When there is so much we can measure, how do we know what is the most important thing to track right now? On a strategic scale, the question is traditionally answered by a Senior Analyst or a Head of Product, and then distributed among the departments and mission teams. The bigger the company gets, the harder it becomes to get everyone on the same page and to focus the attention where it matters. What becomes even trickier is that shall the structure become too rigid, the company will start experiencing diminishing returns in the form of less diverse opinions and less initiative.

When there is a single team with only one Product Manager and one Analyst, it’s easy to focus and communicate different perspectives at the same time. So, keeping track of all the new types of events being created is as effortless as a morning stand-up. With two teams it’s still easy enough, although it already becomes difficult to focus when everyone gets in the same room to brainstorm.  In my experience, three teams will inevitably cause loss of context and is enough to mandate a dedicated person responsible for keeping track of all the analysis and data. This dedicated person will have an overview and expertise and will be the first to talk to in case anyone wants to measure something new.

That being said, it’s not terribly efficient to go around asking permission for each new event ; it creates overhead and the risk that at some point people will just organically stop syncing with each other and drift apart. However, if your start with too much independence, you might end up in a place where other teams cannot benefit from your knowledge and are unable to re-use your data somewhere else.

A couple of iterations later

We decided to keep all our events in one huge table where the attributes would be kept in its columns (Fig. 2). The vast majority would be optional and not need to be filled out in any particular single event. The alternative would have been to have different tables for each particular event type, which would’ve caused a lot of overhead if suddenly a new one had to be tracked.

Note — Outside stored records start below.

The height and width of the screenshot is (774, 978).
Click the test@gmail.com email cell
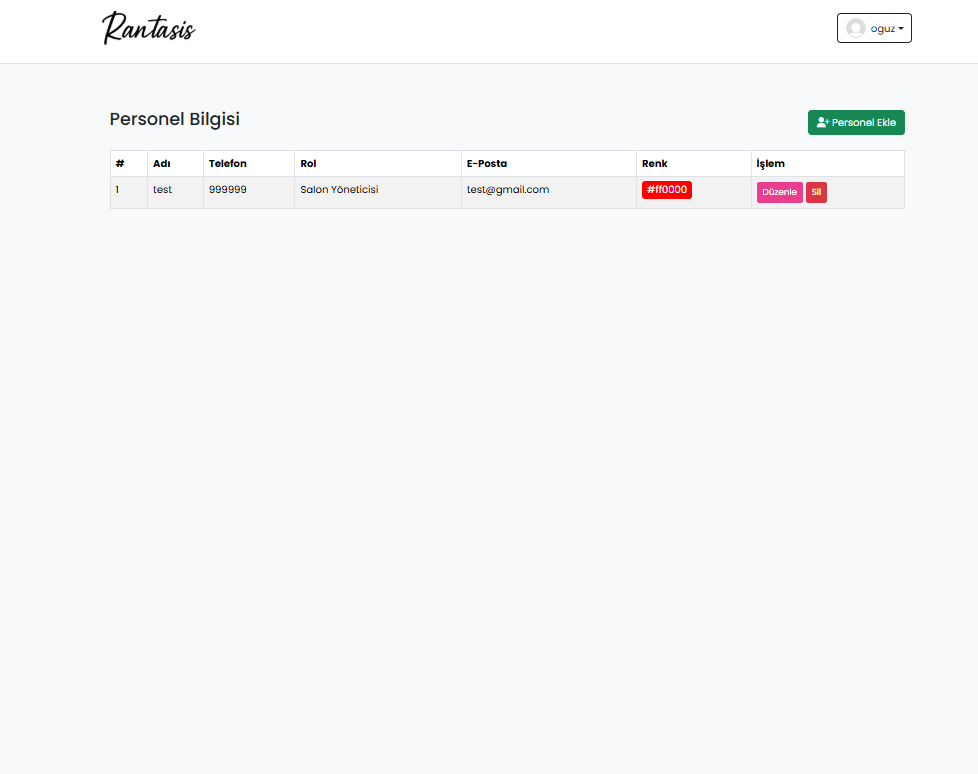pyautogui.click(x=507, y=190)

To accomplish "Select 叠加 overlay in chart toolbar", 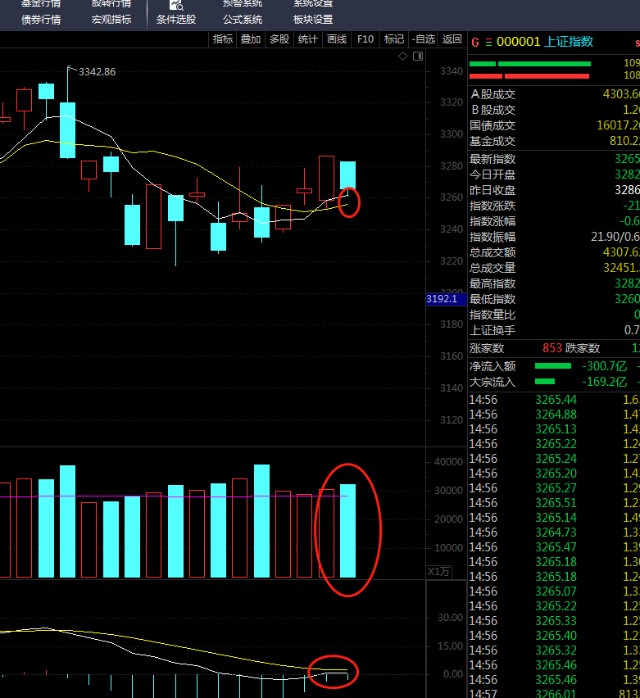I will 250,39.
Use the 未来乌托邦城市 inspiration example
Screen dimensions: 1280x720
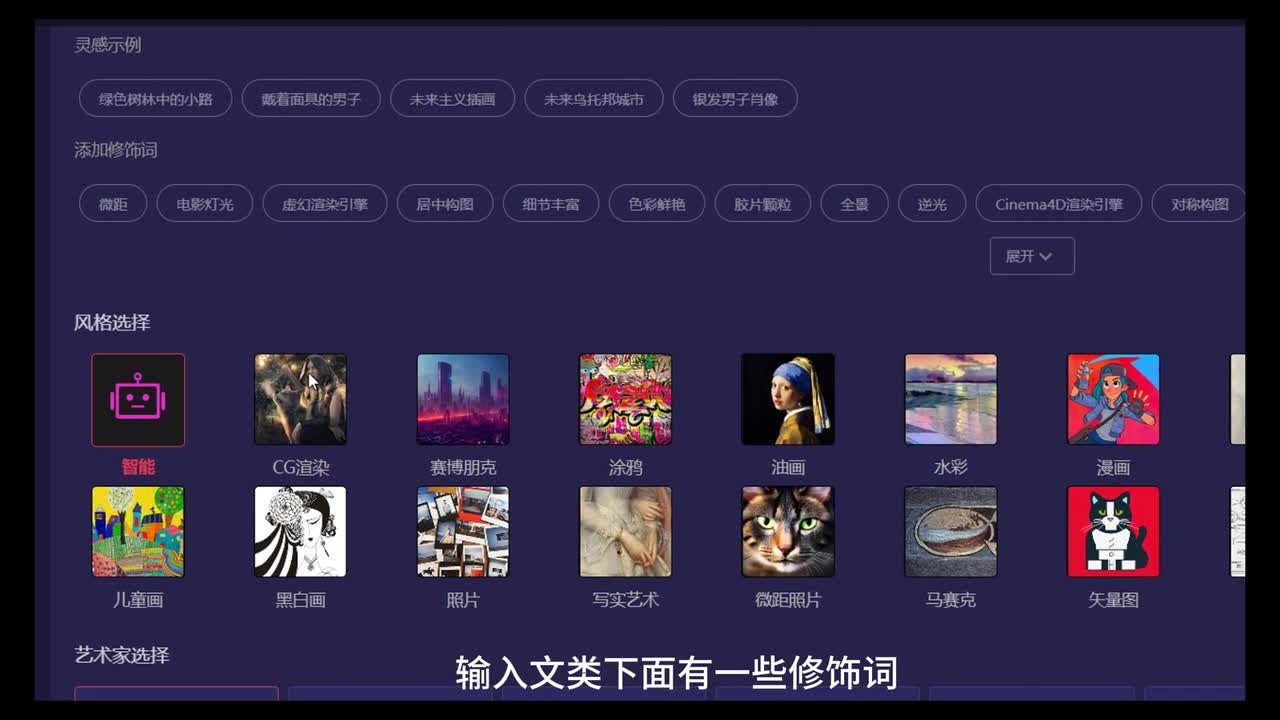pyautogui.click(x=594, y=99)
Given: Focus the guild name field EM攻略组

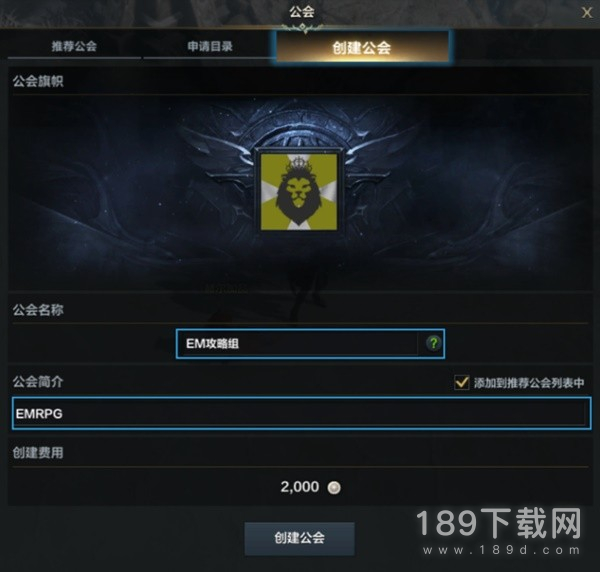Looking at the screenshot, I should [x=310, y=344].
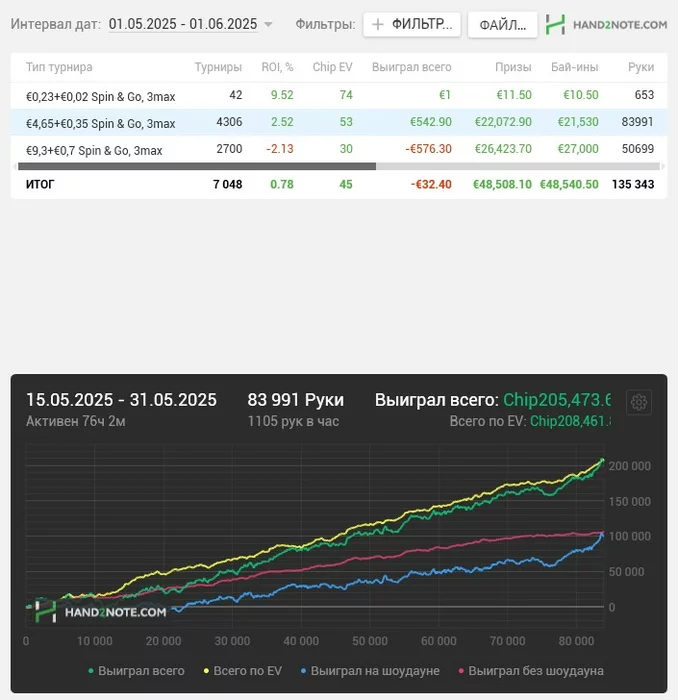The height and width of the screenshot is (700, 678).
Task: Open chart settings gear icon
Action: pyautogui.click(x=639, y=403)
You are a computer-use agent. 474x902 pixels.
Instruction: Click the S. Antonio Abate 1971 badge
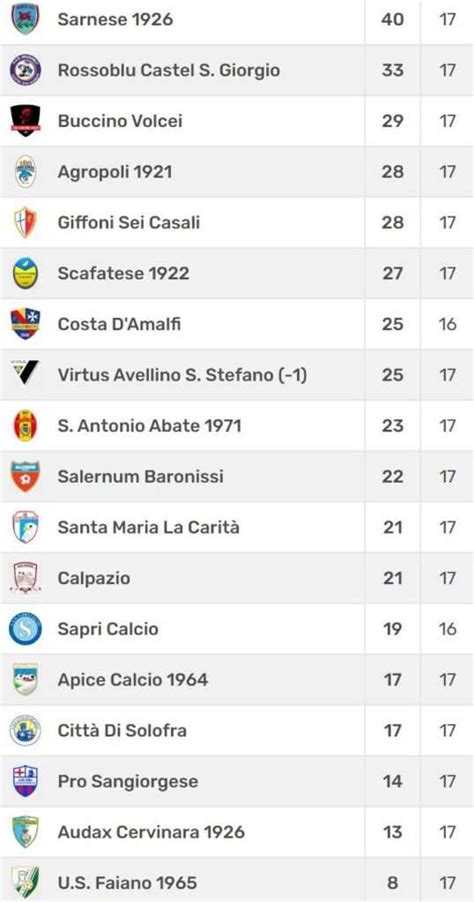tap(25, 426)
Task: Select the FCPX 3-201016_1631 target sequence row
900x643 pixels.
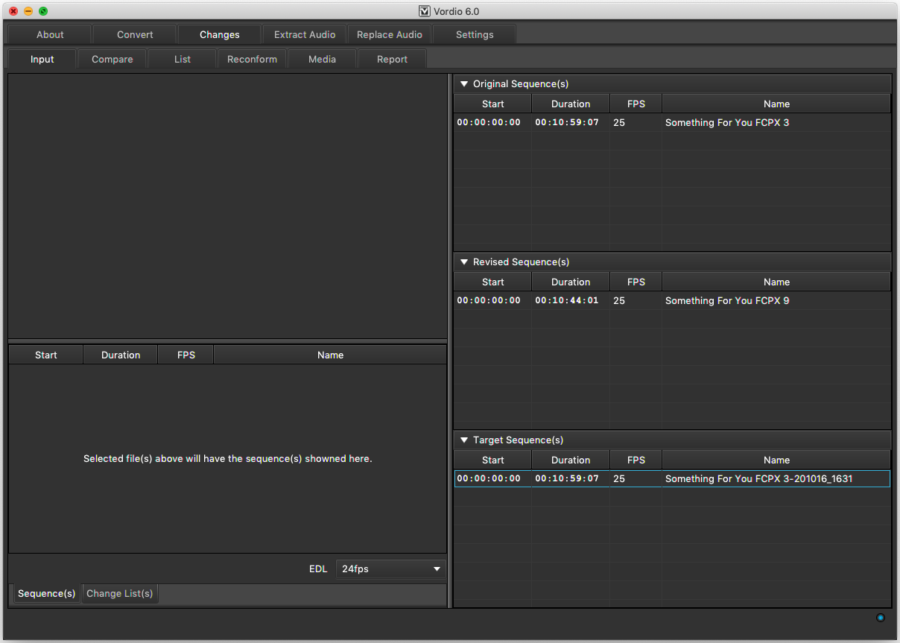Action: point(671,479)
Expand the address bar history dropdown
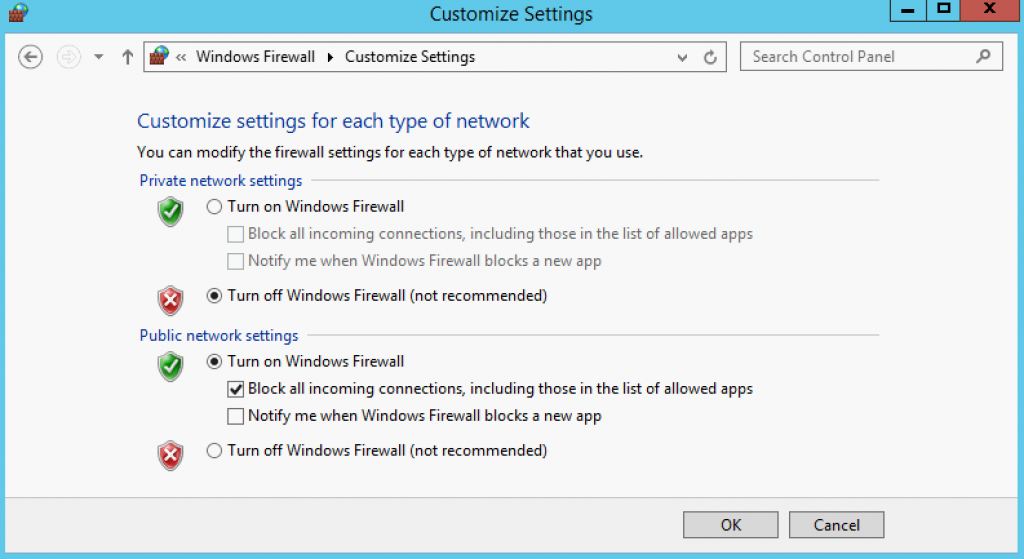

 Figure 2. A single table storing two types of events. Vertical cells are called  columns  and represent attributes that are possible to store. Horizontal cells are called  rows  and contain all data received with a particular event.

Figure 2. A single table storing two types of events. Vertical cells are called columns and represent attributes that are possible to store. Horizontal cells are called rows and contain all data received with a particular event.

Our assumption is that the majority of new event types would not require new attributes, since the essence of the GYG service remains the same (for now). In fact, there are already a lot of event types that are only different in name or place of origin and otherwise share the same set of attributes. Turns out the event’s name and origin are the only attributes all events have to have.

If a team decides to track a new type of event that does not add any new columns to our Great Events Table - they are free to do so without any hesitation. Controlling the attributes, while being lax on the diversity of events themselves is a flexible solution that allows teams to analyze their experiments independently and without interfering with each other.

To recap:

  • Adding new event types to track is delegated to teams
  • Adding new attributes for events requires a checkup and an entry in a global list of attributes with a comment describing it

In order to generate an insight one would need data to generate it from and a way to analyze it. We have just described a scalable way of getting the data, but what about a scalable way to analyze it? Stay tuned for the Part Two where we dive into the problem deeper yet.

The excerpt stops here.